## Work task
Report every line in the records below that holds the word "Reel".

## Pixel coordinate grounding data
Segment Open
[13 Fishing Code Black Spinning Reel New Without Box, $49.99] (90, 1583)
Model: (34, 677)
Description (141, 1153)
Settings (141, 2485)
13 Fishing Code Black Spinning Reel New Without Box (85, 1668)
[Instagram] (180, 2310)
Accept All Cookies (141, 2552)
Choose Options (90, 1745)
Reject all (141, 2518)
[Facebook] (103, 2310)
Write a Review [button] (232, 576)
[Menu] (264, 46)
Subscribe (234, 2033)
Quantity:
Segment Closed
## Exercise response
[13 Fishing Code Black Spinning Reel New Without Box, $49.99] (90, 1583)
13 Fishing Code Black Spinning Reel New Without Box (85, 1668)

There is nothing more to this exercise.